Вечером я нагнал стадо на выгоне, где коров встречают и разводят по домам хозяйки и хозяева. Усталый пастух ехал молча.
— Эй, а ну ругнись-ка, — послышался призыв из группы поодаль стоявших мужиков. Он охотно взорвался матом, и ему ответил одинокий гогот А один из стоявших зло сплюнул и непримиримо крикнул почти:
— Чего ржешь? Бабы вон стоят, дети. Эт ведь он их поливает, коровы ведь языка не ведают…
В общем, станешь грибником, не миновать ввязываться в такие вот истории, и как ни малы будут наши усилия и достижения в них, как ни мала цена одного только понимания того, что происходит в селе, больше всего связующего человека с природой, главное не ошибаться, как я в истории моего знакомства с Масловротом. Не одни мы, товарищи грибники. А что касается грибов, то в том березняке долго еще не будет подберезовиков и черных груздей, но были бы сами березы.
XVII
В детстве мне часто снился один, и тот же сон. Я бегу к старинному Парковому проспекту, мне туда не разрешают бегать и поэтому я трушу, но меня толкает какой-то зуд, властное что-то тащит меня туда, и я так бегу, что пугаюсь своего дыхания и оглядываюсь. Все серое, как перед рассветом, и все молчит. Вот проспект. Он снится мне, покрытый чешуей булыжника, сжатый с обеих сторон настороженно-напряженными садами за решетчатыми в облупившейся краске оградами. И домами, большими, как дворцы. Дома, как башни, между замерших, голых стволов светлых тополей, черных кленов, а в ячейки деревянных оград высунулись красные прутья акаций и серебристые ломаные ветви сиреней. Все неподвижно, все нарочно, ожидая меня, замерло. Но вот деревья и кусты зашевелились и треща полезли вверх, вширь, заслоняя дома и выпирая за ограды на мостовую. Занялась вдруг огнем дробная страстная музыка, с шорохом лопались под нее тяжелые почки, заискрилась листва. И деревья, будто вздохнули, и вдруг зацвели неположенным яблоневым цветом. Музыка заиграла чище, а за спиной я услышал веселый людской гул. Я обернулся — передо мной громоздился в невероятном яблоневом цвете весь город утопивший сад! Все ближе звенел веселый людской гомон. Это значит — люди плутают в этом саду, смеясь пугаются понарошку… Ну, вот сейчас, прям сейчас они выйдут ко мне — и среди них моя молодая мама, бабаня моя хорошая, отчим со свежим еще от войны шрамом на щеке. Ух, как я люблю их всех! А как они меня любят! Сейчас нахлынут и затискают, затормошат в объятиях до смеха, до слез…

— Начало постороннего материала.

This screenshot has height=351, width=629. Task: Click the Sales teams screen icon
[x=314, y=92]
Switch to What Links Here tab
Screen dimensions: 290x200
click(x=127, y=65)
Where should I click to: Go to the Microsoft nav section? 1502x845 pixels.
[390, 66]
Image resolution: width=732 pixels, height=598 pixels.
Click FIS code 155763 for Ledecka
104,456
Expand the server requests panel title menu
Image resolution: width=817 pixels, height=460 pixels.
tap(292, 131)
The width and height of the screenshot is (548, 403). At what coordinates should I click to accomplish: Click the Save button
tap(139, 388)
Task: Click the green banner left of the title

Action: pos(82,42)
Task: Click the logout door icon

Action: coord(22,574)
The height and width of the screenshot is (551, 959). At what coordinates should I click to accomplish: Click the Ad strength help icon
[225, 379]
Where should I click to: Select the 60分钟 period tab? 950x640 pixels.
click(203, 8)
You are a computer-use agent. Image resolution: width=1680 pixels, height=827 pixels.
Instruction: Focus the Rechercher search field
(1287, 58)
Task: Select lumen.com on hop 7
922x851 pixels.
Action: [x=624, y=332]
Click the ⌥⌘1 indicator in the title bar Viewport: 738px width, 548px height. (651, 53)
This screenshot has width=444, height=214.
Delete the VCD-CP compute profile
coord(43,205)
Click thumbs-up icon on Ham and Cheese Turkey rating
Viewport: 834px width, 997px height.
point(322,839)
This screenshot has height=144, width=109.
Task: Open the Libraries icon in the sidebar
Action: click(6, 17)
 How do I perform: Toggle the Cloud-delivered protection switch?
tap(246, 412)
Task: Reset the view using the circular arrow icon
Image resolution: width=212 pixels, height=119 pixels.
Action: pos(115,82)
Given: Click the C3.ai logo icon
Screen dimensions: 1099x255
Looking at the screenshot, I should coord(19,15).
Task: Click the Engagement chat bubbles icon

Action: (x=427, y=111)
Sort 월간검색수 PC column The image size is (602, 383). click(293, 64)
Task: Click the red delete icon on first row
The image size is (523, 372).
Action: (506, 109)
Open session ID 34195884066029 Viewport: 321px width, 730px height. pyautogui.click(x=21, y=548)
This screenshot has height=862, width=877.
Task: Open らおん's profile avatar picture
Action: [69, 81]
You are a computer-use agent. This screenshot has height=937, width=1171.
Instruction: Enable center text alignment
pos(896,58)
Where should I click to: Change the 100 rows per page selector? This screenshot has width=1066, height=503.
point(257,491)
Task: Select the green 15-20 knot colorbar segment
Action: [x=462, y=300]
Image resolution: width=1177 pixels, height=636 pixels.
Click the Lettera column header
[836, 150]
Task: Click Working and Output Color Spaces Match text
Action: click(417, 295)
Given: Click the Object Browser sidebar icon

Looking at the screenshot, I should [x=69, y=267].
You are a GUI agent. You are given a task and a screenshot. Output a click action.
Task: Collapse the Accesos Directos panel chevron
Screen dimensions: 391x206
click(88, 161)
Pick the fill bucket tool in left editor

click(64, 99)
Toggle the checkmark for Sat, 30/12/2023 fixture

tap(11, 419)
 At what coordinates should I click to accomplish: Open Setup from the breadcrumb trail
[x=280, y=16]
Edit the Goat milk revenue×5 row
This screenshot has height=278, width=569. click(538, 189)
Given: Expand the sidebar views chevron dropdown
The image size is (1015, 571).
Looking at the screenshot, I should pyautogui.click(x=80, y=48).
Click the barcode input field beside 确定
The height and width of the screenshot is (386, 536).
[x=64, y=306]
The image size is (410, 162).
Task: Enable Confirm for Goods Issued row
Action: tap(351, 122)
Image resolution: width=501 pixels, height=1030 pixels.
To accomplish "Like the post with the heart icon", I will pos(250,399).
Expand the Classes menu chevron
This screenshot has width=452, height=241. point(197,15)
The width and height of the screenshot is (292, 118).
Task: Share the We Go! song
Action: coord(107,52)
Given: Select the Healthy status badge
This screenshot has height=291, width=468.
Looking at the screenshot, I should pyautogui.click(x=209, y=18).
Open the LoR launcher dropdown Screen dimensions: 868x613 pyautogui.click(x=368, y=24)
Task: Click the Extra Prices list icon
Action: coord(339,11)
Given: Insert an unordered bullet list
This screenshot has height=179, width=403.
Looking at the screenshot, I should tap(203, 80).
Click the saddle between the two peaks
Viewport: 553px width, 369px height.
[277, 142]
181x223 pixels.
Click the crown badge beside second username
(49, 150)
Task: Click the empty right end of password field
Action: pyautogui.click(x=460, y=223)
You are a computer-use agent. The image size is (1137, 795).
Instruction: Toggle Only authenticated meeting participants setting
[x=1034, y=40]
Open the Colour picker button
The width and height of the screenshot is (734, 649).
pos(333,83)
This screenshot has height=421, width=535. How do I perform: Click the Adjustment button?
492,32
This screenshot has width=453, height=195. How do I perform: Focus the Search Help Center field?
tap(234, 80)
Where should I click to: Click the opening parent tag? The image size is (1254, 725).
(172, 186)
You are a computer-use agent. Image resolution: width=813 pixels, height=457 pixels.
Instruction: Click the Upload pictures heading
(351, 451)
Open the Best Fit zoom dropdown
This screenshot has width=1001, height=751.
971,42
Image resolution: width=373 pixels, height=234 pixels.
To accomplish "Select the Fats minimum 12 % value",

Так снилось в детстве, а тут в Елшанке мне ничего не снилось. Было только теплое сияние, которое и должно получиться, если перемешать листву и яблоневый цвет. В этом беспредметном сне я отлично вспомнил свой детский сон и убеждал, просил какого-то невидимого начальника, что должен увидеть его еще раз, чтобы передать своим дочкам. Но этот кто-то (интересно все-таки, кто?) сухо возражал: мол, жизнь не такова. Да. Не такова, соглашался я, но мне-то легче в жизни оттого, что у меня был такой сон. Меня-то он никогда не обманывал, действительно, за ним наступал праздник и мама моя смеялась… Я упрашивал его так, что щемило сердце. Кажется, даже плакал. Во всяком случае, проснулся, а глаза мокрые, горячие.